* Page extract *
:::

# Review: Magne Traction + Banana Tech



## landonk5 (Aug 19, 2007)

ahh man. i want a TRS with MTX and banana tech right now. or
a skate banana. but right now im sticking to my regular TRS.
how does your TRS handle on jumps? im more into getting air
than jibbing. and how about buttering. i know my TRS isnt made
specifically for buttering but i tried it yesterday and it was
awesome.


----------



## Guest (Dec 11, 2007)

how is the magne-traction in regular conditions? If it isn't terribly icy, does it feel just like a normal board carving or no?


----------



## Guest (Dec 12, 2007)

it feels really solid on jumps... i've had to make a few flat landings and besides the some shock from doing so, it let me ride away clean. the banana really helps with the ride quality, it feels like there's so much control constantly. even when i had some sketchy landings, the feedback let me readjust almost immediately.

well, i never tried buttering with the board, but last night i used it on my toast and it worked out okay. if by buttering you mean something you do while riding, then i'm kind of in the dark.

in regular conditions it feels more or less normal... once you get used to it. it's difficult to explain, but initially i hated this board.. it felt like i was consistently getting hung up out of carves and whatnot, but once i adjusted to it i felt totally in control... at first it felt like i had to anticipate my movements, but now it just does what i tell it to when i want it to do whatever it is.

:::

* Material *
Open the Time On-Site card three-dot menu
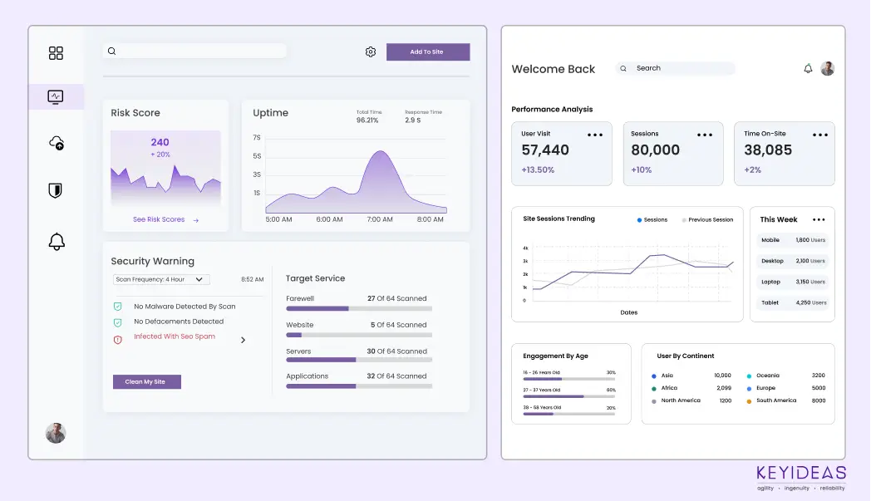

:::

* Required work *
(1) Translate this sentence from the snowboard review thread into Spanish: "the banana really helps with the ride quality, it feels like there's so much control constantly."
(2) From the snowboard review thread, print the part that opens with the words containing "how does your" and closes with "(Dec 11, 2007)".

* Written answers *
(1) La banana realmente ayuda con la calidad de la conducción; se siente como si hubiera muchísimo control constantemente.

(2)
how does your TRS handle on jumps? im more into getting air
than jibbing. and how about buttering. i know my TRS isnt made
specifically for buttering but i tried it yesterday and it was
awesome.


----------



## Guest (Dec 11, 2007)